**Okuma metni:**

####################

Yaşadığımız coğrafyada bunun komik bir başlık olduğunun farkındayım. Her tarafımızın şiddet ile sarmalandığı, neredeyse içinde şiddet olmayan tek bir dakikamızın geçmediği bir ülkede sen neden bahsediyorsun kardeşim, diyebilirsiniz. Haklısınız. Fiziksel şiddeti bir yana günlük yaşantımızda her an karşılaştığımız duygusal, sözel şiddete baktığımızda, durum daha da vahim. Sürekli insanların birbirine karşı bir öfke, kıskançlık, kin duygularıyla hareket ettiği, çevremizin bağırma, azarlama, nefret söylemi, kavga, dövüş, kadın cinayeti, işkence, ölüm, savaş vb. haberleriyle çevrildiği bir dönemden geçiyoruz. Şiddeti içinden çıkarırsak elimizde hiçbir şey kalmaz diyebilirsiniz. Çok haklısınız. Gerçekten de durum böyleyken şiddetsiz iletişim gibi bir beklenti, bataklıkta gül aramaya benziyor sanki.

####################

[Ekran görüntüsü ve belge işaretleme verileri]

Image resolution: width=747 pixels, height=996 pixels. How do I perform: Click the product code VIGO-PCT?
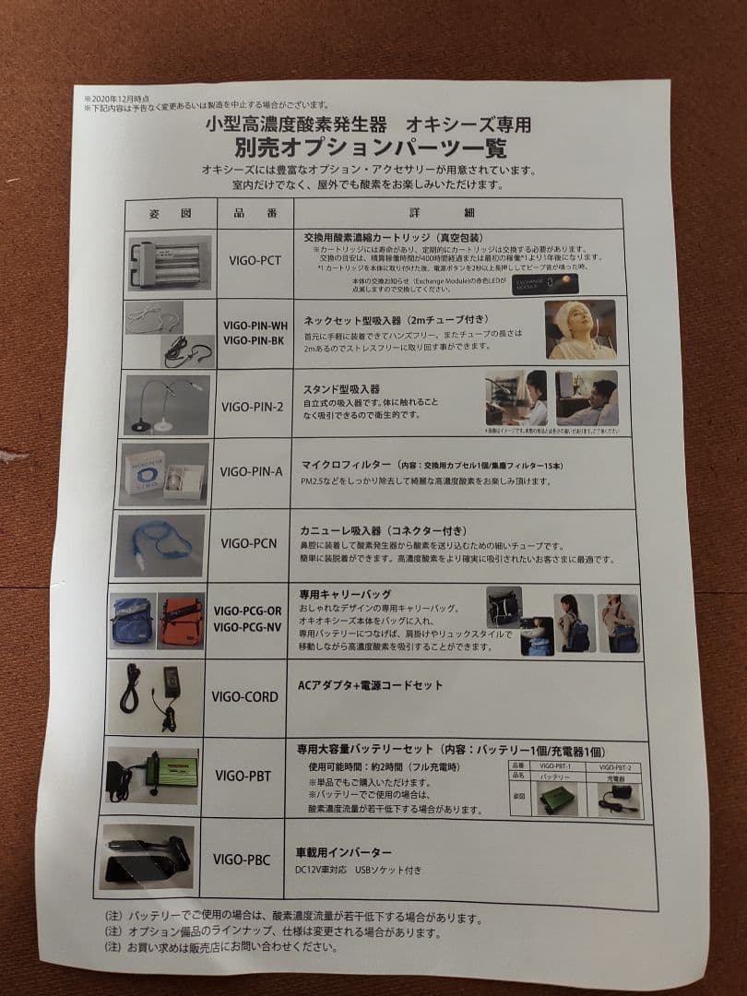255,261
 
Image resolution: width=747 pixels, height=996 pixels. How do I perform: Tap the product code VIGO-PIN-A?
251,471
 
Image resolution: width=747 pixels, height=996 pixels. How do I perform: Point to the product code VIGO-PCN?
249,543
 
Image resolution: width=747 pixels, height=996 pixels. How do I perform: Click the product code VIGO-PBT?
243,776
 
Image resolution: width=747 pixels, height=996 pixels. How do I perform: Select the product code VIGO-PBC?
242,860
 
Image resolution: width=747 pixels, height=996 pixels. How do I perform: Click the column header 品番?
255,213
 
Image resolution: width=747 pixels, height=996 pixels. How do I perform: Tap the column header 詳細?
469,213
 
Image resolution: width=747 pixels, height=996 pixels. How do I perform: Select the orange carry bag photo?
181,621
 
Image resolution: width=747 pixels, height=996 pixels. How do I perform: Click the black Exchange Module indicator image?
545,283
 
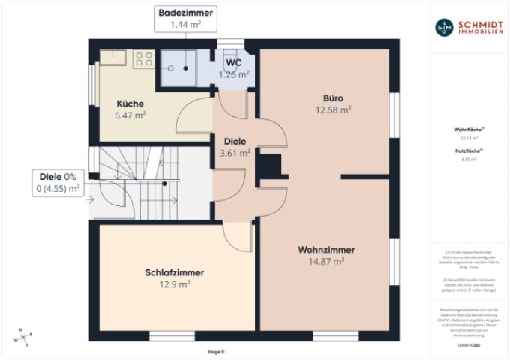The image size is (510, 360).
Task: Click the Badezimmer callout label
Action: (x=184, y=14)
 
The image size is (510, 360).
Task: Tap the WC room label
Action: (x=234, y=63)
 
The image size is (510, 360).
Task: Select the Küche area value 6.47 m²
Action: (x=130, y=116)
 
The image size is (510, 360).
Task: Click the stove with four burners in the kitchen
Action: (x=143, y=58)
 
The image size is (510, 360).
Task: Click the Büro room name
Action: (x=334, y=98)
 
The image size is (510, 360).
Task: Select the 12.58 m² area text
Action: (x=334, y=110)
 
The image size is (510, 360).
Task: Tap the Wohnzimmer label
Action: (x=326, y=249)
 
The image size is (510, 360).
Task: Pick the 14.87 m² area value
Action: (x=326, y=261)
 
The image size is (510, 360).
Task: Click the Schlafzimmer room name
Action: (x=174, y=272)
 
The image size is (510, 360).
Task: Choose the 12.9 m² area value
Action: (x=174, y=284)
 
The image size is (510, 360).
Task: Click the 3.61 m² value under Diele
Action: (x=233, y=152)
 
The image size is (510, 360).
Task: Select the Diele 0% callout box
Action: (x=57, y=182)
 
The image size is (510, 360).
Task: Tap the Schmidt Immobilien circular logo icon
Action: (x=445, y=27)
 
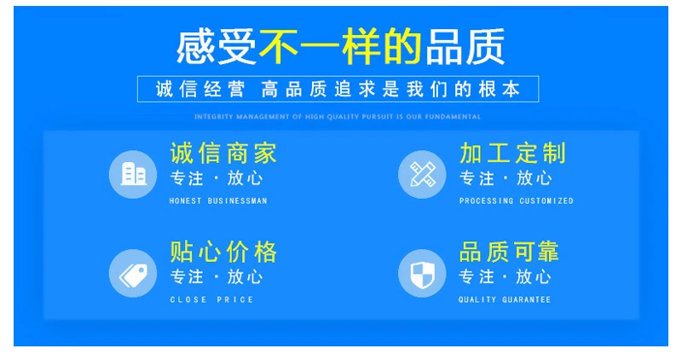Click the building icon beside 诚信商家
tap(133, 174)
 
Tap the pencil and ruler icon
tap(422, 174)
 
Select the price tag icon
tap(133, 273)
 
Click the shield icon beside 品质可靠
tap(422, 273)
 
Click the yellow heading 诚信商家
tap(223, 154)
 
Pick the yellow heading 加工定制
tap(513, 154)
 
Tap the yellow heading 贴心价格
tap(223, 252)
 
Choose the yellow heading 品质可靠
tap(509, 252)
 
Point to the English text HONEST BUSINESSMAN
tap(218, 201)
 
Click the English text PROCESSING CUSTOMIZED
tap(517, 201)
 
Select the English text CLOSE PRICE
tap(211, 300)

####################

**Yapılacak iş:** Okuma metninde "Yaşadığımız coğrafyada bunun" sözleriyle başlayan bölümü, "aramaya benziyor sanki." sözleri de dahil olmak üzere, hiçbir değişiklik yapmadan aynen yazın.

**Görev çıktısı:**
Yaşadığımız coğrafyada bunun komik bir başlık olduğunun farkındayım. Her tarafımızın şiddet ile sarmalandığı, neredeyse içinde şiddet olmayan tek bir dakikamızın geçmediği bir ülkede sen neden bahsediyorsun kardeşim, diyebilirsiniz. Haklısınız. Fiziksel şiddeti bir yana günlük yaşantımızda her an karşılaştığımız duygusal, sözel şiddete baktığımızda, durum daha da vahim. Sürekli insanların birbirine karşı bir öfke, kıskançlık, kin duygularıyla hareket ettiği, çevremizin bağırma, azarlama, nefret söylemi, kavga, dövüş, kadın cinayeti, işkence, ölüm, savaş vb. haberleriyle çevrildiği bir dönemden geçiyoruz. Şiddeti içinden çıkarırsak elimizde hiçbir şey kalmaz diyebilirsiniz. Çok haklısınız. Gerçekten de durum böyleyken şiddetsiz iletişim gibi bir beklenti, bataklıkta gül aramaya benziyor sanki.